This week's attack on Sarah Palin's e-mail account highlights how the same application could have very different threat models depending on the technology used. While this is a general issue for all Software-as-a-Service offerings versus traditional desktop packages, let's focus on just e-mail for now. Let's first step into our adversary's shoes and try to think like an attacker. If your target is a webmail system, there are a variety of techniques you can use to compromise the account. You may attempt any of the following:
- Using a targeted phishing attack to grab the individual's username and password.
- Requesting a password reset on the account.
- Researching sophisticated web attacks, XSS/CSRF style exploits, hoping to find one that works against your target's current webmail provider.

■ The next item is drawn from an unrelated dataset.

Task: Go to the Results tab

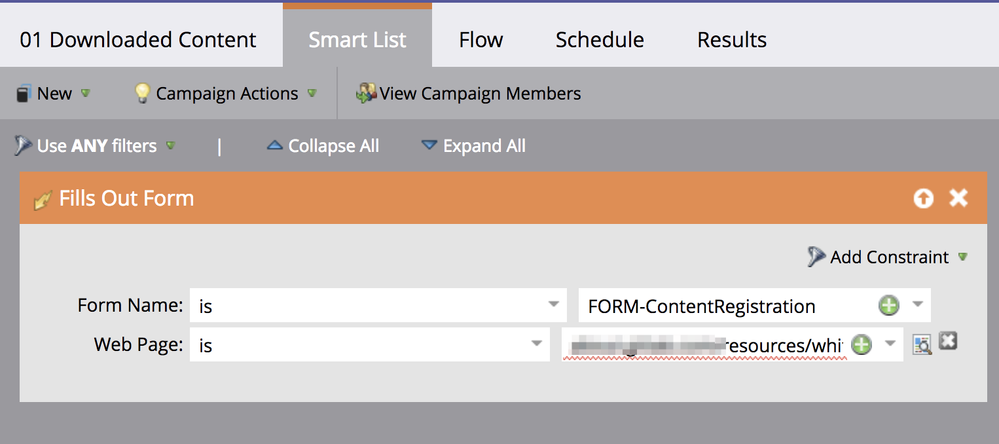Action: pyautogui.click(x=732, y=39)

Attacking a desktop machine would require a somewhat different set of techniques, such as:
- Stealing their computer.
- Infecting their system with a piece of malware that provides access to their local hard drive.
It appears that desktop-based applications are more secure from face value, but our model discounts data loss from hard drive failures, bad backups, and all of the other means that isolated pieces of hardware can refuse to work. When you add in the added convenience of accessible-from-anywhere, continuously backed-up, low administration services, it is quite easy to see how many people prefer using webmail and equivalent systems.
You do need to appreciate, though, how the threat model changes when you choose one technology over the other.